Task set>
1. In the article on the album Jah Kingdom, rewrite the part that opens with the words "Jah Kingdom is" and closes with "tribute album Deadicated.", putting "keyboards" wherever "synthesizers" appears.
2. Write the next part of the article on the album Jah Kingdom, picking up after its final line.

Quoted passage>
....................

Jah Kingdom is a studio album by the Jamaican musician Burning Spear, released in 1991. Burning Spear supported the album with a North American tour.

Production
Jah Kingdom was produced by Winston Rodney and Nelson Miller. Burning Spear employed horns and synthesizers on the album, which was recorded with the Burning Band. The cover of the Grateful Dead's "Estimated Prophet" first appeared on the tribute album Deadicated.

Critical reception

Entertainment Weekly praised Rodney's "high silk voice." The Washington Post determined that, "pared down to the essentials, the arrangements generally mirror Rodney's economical phrasing, and if they're missing some of the grittiness that characterizes his singing (and some of his lyrics), at least the gloss isn't insufferably thick."

The Gazette opined that the album "is crisply produced, pleasant enough and the band is hard at work, but the singer seems disinterested." The Boston Herald noted Rodney's "ability to write politico-religious lyrics that are by turns angry and joyful, stinging and gentle."

AllMusic wrote that the band "plays with a lighter touch than what was normally heard on Spear's previous albums."

Track listing
"Jah Kingdom"
"Praise Him"
"Come, Come"
"World Power"
"Tumble Down"
"Call On Jah"
"Should I"
"When Jah Call"
"Thank You"
"Land of My Birth"
"Estimated Prophet"

Credits
All songs written by Winston Rodney except track 11 (B Weir/J Barlow)

....................

Items>
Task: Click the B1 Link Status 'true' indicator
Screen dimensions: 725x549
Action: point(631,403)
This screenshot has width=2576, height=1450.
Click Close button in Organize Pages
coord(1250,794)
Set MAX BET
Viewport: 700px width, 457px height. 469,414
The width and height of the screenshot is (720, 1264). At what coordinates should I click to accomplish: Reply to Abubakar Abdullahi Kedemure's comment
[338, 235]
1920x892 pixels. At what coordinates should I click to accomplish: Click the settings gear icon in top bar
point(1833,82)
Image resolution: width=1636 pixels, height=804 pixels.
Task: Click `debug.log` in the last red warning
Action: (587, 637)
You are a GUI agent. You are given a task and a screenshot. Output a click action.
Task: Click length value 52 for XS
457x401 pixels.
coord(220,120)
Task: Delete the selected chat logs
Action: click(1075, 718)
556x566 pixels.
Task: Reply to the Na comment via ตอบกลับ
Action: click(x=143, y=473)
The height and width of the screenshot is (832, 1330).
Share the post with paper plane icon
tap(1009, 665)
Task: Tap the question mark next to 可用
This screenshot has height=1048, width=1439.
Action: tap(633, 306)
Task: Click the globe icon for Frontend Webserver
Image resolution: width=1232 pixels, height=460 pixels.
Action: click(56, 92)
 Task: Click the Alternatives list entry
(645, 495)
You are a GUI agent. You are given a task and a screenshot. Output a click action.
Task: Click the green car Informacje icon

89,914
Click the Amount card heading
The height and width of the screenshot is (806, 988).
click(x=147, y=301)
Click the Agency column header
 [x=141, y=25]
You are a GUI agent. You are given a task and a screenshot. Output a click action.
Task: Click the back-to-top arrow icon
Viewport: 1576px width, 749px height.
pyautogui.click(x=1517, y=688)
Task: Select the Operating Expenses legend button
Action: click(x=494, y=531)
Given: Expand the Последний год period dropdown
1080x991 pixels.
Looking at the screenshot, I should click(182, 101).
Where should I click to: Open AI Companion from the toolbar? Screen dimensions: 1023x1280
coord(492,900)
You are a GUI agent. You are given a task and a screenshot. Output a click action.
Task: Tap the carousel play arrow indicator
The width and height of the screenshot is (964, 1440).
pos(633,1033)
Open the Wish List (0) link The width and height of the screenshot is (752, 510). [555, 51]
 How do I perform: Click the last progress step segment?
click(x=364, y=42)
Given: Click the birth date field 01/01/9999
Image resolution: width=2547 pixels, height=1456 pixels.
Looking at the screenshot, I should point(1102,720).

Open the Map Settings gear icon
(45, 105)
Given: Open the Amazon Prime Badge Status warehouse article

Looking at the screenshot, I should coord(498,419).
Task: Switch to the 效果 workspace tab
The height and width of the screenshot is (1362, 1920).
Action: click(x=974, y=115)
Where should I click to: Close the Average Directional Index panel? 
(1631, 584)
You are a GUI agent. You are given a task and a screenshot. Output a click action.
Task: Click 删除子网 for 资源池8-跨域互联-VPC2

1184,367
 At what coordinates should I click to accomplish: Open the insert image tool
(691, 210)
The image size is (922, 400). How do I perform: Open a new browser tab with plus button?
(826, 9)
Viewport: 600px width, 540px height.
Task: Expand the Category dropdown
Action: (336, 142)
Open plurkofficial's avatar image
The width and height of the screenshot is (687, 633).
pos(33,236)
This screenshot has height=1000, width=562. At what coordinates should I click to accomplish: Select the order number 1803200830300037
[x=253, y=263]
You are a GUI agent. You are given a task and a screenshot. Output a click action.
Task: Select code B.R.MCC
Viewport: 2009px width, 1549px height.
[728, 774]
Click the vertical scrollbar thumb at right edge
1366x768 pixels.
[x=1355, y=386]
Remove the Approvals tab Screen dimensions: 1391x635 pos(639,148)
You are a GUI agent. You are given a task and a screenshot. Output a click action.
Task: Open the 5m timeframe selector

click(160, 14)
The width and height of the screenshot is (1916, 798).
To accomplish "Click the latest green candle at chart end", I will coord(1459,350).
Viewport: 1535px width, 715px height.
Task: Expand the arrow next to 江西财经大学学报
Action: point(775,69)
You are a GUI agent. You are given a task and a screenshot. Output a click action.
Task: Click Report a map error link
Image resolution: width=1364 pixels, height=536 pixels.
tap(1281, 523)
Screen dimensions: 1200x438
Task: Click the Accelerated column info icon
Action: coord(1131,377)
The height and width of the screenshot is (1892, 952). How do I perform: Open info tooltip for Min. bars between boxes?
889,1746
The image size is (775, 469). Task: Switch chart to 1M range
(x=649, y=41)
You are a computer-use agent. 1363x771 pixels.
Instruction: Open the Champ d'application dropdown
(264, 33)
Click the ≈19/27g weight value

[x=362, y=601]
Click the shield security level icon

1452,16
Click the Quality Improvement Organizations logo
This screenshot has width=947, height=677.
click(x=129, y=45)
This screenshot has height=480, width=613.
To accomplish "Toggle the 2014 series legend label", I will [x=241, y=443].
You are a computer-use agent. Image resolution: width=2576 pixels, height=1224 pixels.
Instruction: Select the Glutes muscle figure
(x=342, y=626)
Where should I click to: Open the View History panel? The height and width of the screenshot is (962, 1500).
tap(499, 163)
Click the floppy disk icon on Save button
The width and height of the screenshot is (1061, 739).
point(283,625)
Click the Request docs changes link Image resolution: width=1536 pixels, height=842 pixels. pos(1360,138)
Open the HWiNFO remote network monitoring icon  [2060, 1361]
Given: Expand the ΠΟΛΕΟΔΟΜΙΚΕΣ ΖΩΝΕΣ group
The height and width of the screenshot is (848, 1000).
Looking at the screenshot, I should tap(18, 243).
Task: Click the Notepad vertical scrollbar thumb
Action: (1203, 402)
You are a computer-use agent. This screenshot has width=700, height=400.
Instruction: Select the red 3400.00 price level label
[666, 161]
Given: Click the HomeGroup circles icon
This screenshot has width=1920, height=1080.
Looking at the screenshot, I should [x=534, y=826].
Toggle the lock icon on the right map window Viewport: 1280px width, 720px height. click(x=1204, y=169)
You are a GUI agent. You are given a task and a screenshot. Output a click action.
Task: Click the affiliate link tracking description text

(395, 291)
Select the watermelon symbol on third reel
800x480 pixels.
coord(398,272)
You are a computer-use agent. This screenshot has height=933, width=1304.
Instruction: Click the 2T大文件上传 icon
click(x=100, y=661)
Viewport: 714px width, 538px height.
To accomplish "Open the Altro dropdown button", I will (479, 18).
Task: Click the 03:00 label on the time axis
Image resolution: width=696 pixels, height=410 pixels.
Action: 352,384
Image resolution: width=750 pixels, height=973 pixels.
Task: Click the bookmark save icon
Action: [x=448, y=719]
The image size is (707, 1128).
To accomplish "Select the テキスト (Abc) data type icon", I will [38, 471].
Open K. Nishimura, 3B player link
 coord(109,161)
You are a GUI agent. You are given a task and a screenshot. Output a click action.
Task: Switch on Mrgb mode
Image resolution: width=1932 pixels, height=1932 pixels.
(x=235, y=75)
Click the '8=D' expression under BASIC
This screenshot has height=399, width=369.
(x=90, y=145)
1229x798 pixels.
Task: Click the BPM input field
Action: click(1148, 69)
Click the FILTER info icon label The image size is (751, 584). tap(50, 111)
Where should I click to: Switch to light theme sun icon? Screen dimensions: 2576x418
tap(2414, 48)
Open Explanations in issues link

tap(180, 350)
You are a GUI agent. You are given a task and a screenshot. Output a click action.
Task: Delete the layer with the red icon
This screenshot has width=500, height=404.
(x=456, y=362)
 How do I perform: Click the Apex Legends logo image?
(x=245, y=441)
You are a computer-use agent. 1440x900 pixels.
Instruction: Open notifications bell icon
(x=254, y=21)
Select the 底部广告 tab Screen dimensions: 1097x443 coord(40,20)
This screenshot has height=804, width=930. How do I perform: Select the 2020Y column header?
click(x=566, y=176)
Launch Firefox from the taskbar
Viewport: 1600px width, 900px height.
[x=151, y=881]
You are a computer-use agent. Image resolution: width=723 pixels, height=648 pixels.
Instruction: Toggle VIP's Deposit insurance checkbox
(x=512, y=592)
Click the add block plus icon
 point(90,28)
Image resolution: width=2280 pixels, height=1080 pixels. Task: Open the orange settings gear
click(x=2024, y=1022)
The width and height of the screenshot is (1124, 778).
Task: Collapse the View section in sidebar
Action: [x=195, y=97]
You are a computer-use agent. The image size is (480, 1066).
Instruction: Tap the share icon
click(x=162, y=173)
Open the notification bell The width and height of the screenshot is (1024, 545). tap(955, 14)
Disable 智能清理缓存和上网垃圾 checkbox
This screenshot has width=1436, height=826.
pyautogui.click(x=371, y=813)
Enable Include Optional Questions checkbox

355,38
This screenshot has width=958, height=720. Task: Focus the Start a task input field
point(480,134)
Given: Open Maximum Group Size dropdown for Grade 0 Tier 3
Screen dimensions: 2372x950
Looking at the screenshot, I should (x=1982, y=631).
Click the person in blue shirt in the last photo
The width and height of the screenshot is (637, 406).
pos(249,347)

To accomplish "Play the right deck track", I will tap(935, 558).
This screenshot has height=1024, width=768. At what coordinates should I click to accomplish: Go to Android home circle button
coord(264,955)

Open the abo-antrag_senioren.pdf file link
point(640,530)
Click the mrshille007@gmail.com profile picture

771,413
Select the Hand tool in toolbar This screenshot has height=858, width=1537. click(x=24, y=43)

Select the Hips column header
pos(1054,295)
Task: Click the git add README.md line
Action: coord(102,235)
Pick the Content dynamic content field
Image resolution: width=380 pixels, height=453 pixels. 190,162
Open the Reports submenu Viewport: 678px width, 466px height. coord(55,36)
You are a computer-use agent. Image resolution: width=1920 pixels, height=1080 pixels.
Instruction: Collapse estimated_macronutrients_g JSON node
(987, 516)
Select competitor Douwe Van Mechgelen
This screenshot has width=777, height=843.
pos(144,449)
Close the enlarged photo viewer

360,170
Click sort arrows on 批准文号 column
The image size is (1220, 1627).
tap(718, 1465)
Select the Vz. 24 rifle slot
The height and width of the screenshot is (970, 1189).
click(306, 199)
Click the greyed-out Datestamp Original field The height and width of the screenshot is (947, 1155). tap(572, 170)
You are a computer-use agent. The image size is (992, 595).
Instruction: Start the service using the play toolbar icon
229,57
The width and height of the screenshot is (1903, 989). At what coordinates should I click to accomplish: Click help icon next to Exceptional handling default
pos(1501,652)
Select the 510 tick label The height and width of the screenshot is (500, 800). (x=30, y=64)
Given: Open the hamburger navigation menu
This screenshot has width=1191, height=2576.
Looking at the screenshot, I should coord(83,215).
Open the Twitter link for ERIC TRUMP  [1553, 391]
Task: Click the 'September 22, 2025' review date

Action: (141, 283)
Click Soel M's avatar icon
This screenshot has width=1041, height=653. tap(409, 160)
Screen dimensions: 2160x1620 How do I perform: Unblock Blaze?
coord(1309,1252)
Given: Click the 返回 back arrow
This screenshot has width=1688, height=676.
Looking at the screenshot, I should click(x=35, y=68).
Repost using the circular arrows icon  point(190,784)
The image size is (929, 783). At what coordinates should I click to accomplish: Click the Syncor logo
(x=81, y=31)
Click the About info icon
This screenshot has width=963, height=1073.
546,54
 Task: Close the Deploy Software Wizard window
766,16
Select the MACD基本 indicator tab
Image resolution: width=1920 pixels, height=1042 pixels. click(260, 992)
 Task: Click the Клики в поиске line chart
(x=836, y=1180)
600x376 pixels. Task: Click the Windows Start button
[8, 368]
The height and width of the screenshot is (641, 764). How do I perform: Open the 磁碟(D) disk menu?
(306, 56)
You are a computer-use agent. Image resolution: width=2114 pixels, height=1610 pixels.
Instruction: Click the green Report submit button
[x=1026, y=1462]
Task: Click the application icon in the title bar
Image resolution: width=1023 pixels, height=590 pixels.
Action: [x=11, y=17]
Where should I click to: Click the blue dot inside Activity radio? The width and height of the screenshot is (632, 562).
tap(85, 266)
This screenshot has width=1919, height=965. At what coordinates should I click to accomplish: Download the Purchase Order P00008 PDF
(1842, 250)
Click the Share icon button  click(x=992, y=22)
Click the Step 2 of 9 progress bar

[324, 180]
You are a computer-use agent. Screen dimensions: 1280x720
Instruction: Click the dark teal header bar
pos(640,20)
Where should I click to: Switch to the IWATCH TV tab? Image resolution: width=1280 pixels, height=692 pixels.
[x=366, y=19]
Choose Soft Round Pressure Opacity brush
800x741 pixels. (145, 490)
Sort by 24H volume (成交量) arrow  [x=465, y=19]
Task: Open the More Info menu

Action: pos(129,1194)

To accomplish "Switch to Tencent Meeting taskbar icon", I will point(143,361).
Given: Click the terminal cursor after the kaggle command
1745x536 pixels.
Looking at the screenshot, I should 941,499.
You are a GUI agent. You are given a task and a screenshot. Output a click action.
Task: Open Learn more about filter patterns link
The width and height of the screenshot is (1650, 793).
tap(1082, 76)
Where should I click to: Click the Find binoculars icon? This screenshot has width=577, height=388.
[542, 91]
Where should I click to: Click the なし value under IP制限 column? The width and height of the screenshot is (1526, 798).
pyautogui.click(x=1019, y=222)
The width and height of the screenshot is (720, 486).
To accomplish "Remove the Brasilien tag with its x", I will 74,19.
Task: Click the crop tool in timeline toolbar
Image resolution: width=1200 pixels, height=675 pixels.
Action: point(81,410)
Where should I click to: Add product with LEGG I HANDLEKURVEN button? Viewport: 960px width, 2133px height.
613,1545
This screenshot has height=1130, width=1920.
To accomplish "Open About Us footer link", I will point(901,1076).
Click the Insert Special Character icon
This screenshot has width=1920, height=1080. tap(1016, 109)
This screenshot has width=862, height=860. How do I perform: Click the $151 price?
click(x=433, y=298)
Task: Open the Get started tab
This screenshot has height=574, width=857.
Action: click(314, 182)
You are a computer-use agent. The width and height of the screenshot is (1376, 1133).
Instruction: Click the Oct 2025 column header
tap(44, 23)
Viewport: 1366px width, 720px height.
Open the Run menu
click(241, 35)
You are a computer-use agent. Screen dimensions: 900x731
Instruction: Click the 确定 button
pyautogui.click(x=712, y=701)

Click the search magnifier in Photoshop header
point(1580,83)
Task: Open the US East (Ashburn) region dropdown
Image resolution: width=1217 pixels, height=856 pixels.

....................

Answers by task>
1.
Jah Kingdom is a studio album by the Jamaican musician Burning Spear, released in 1991. Burning Spear supported the album with a North American tour.

Production
Jah Kingdom was produced by Winston Rodney and Nelson Miller. Burning Spear employed horns and keyboards on the album, which was recorded with the Burning Band. The cover of the Grateful Dead's "Estimated Prophet" first appeared on the tribute album Deadicated.

2.
Executive Producer - Burning Music Production
Track 11 Produced & Arranged by Ralph Sall, originally released on Arista Records album Deadicated
Recorded at Grove Recording Studio, Ocho Rios, Jamaica
Recording engineer - Barry O'Hare
Assistant engineer - Andrew Thomas
Mixed at Platinum Island Studios, New York
Mixed by Michael Sauvage
Assistants - Barry O'Hare, Mervyn Williams
Studio Assistant - Wes Naprstek
Mastered at Masterdisk by Tony Dawsey
Art Direction - Deborah Melian
Front Cover Artwork - Tony Ramsay
Photography - Chris Carroll

Musicians
Winston Rodney - vocals, percussion
Nelson Miller - drums
Paul Beckford - bass
Lenford Richards - lead guitar, piano ("World Power"), Casio PG 380 (solo "Thank You")
Lenval Jarrett - rhythm guitar
Alvin Haughton - percussion
Charles Dickey - trombone
James Smith - trumpet (solo "Thank You")
Mark Wilson- saxophone
Jay Noel - keyboards
Additional Musicians
Robbie Lyn - synthesizers, piano
Ronald "Nambo" Robinson - trombone (tracks 1,3,4,5&10)
Junior "Chico" Chin - trumpet (tracks 1,3,4,5&10)
Dean Fraser - saxes (tracks 1,3,4,5&10)
Richard Johnson - piano (tracks 5,7&9)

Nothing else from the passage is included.